Where does this cynicism and sense of entitlement come from? Why do comrades in leading positions in our party feel that their personal status is more important than the ideological health of the party? Why does our party editorialize against other communist nations, namely the DPRK? Don’t these nations have a right to defend themselves against imperialist aggression? Perhaps this is what the leaders of the Houston club are concerned about. Is the CPUSA saying that the Houston comrades have no right to be concerned? Are they saying that to point out weaknesses in our leadership contradicts the party line and promotes factionalism? If they are, they are wrong. We happen to believe that some of the criticisms of the Houston club have merit. We believe that the National Board has acted in its own self interest, and not in the best interest of the whole party. We further believe that there needs to be a wider discussion within the party of why people are not joining the party in greater numbers and why many don’t stay after they join. This discussion would lead to a finding that there needs to be change in the thinking at the top. Democratic centralism is a two way street. It also must work from the bottom up. There can be no top down solution.

When our club discussed the report to us by our club chair concerning his meeting with the directors of the California district about Houston, we were immediately insulted when it was reported that the problems in Houston were “just like Evelina.” Evelina Alarcón was replaced in a similar autocratic manner as was the New York Arts & Entertainment club and Houston club. We were promised by Sam Webb and others that things would be different, that there would be a more transparent approach to party problems. So far, this has not been the case. In fact, it is less transparent now than before. There is less communication, not more. Comrades in the Metro club were used in the battle to remove Evelina and now our situation is much worse. People have lost respect for us since Evelina’s arbitrary removal. We never took a vote on whether or not to remove her, and we never elected the leadership of the Southern California collective that has replaced her.Although we have never met the Chair of the Houston club, we can sympathize with him.

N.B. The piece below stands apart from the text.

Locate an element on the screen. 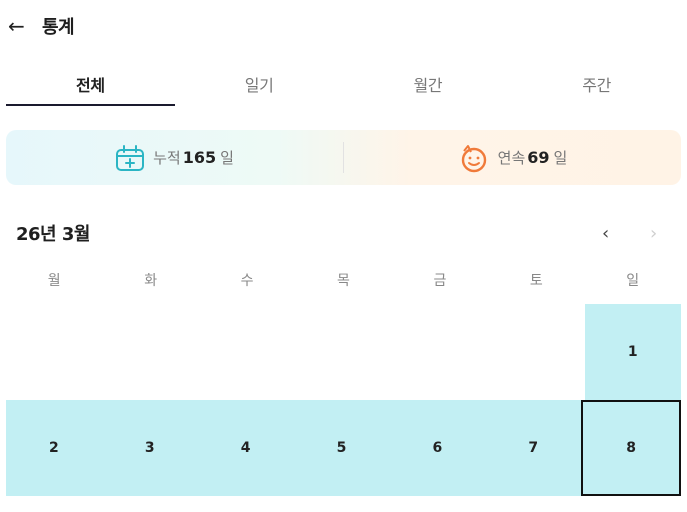 The image size is (687, 512). page-title: 통계 is located at coordinates (58, 28).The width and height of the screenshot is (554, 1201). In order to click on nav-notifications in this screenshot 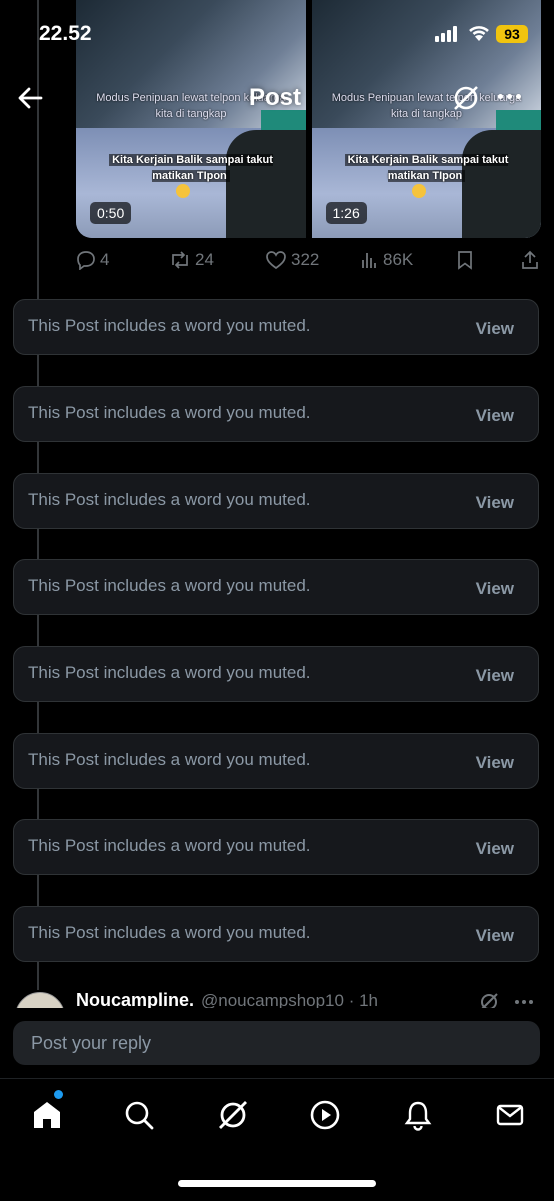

Finally, we say that although we disagree with the demand to remove content from our website, we have done so. We will, however, continue to work on the mass activities that we are involved in and we hope to have many more discussions in the party on the topic of party unity and action. We hope that it is not against policy of the National Board to help our comrades in the former Soviet Union and other people fighting to restore socialism in their countries, and to help in building peace organizations. These activities we will never cease. It is our proletarian responsibility to fight for our our class around the world! We hope that we have your blessing as we carry on this important work.